# Directions for this task
An exact, complete copy of the data that follows is needed.

# Raw data
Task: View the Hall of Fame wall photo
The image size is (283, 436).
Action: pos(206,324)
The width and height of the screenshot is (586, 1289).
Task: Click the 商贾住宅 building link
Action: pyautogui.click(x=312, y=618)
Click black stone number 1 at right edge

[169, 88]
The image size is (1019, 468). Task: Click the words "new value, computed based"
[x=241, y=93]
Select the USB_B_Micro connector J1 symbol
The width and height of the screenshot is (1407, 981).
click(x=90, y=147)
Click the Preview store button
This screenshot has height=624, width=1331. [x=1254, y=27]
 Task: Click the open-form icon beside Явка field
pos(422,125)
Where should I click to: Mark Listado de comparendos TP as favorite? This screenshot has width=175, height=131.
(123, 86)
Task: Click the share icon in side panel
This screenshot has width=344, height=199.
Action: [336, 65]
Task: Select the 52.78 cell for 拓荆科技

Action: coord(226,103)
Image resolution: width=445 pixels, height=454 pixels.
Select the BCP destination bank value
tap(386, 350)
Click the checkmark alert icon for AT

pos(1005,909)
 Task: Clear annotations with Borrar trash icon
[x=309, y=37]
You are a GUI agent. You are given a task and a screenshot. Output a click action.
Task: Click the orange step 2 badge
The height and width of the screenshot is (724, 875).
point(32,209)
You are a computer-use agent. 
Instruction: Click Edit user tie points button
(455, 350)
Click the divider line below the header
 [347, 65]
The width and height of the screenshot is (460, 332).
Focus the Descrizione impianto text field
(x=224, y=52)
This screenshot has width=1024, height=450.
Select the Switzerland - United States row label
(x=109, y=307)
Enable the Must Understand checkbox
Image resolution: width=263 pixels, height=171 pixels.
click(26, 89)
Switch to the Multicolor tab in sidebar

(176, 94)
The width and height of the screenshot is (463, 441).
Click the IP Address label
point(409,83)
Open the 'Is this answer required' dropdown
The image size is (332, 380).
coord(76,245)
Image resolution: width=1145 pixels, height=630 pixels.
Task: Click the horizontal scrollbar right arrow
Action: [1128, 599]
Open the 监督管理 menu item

# Exercise solution
Task: View the Hall of Fame wall photo
The image size is (283, 436).
Action: pos(206,324)
The width and height of the screenshot is (586, 1289).
Task: Click the 商贾住宅 building link
Action: pyautogui.click(x=312, y=618)
Click black stone number 1 at right edge

[169, 88]
The image size is (1019, 468). Task: Click the words "new value, computed based"
[x=241, y=93]
Select the USB_B_Micro connector J1 symbol
The width and height of the screenshot is (1407, 981).
click(x=90, y=147)
Click the Preview store button
This screenshot has height=624, width=1331. [x=1254, y=27]
 Task: Click the open-form icon beside Явка field
pos(422,125)
Where should I click to: Mark Listado de comparendos TP as favorite? This screenshot has width=175, height=131.
(123, 86)
Task: Click the share icon in side panel
This screenshot has width=344, height=199.
Action: [336, 65]
Task: Select the 52.78 cell for 拓荆科技

Action: coord(226,103)
Image resolution: width=445 pixels, height=454 pixels.
Select the BCP destination bank value
tap(386, 350)
Click the checkmark alert icon for AT

pos(1005,909)
 Task: Clear annotations with Borrar trash icon
[x=309, y=37]
You are a GUI agent. You are given a task and a screenshot. Output a click action.
Task: Click the orange step 2 badge
The height and width of the screenshot is (724, 875).
point(32,209)
You are a computer-use agent. 
Instruction: Click Edit user tie points button
(455, 350)
Click the divider line below the header
 [347, 65]
The width and height of the screenshot is (460, 332).
Focus the Descrizione impianto text field
(x=224, y=52)
This screenshot has width=1024, height=450.
Select the Switzerland - United States row label
(x=109, y=307)
Enable the Must Understand checkbox
Image resolution: width=263 pixels, height=171 pixels.
click(26, 89)
Switch to the Multicolor tab in sidebar

(176, 94)
The width and height of the screenshot is (463, 441).
Click the IP Address label
point(409,83)
Open the 'Is this answer required' dropdown
The image size is (332, 380).
coord(76,245)
Image resolution: width=1145 pixels, height=630 pixels.
Task: Click the horizontal scrollbar right arrow
Action: [1128, 599]
Open the 监督管理 menu item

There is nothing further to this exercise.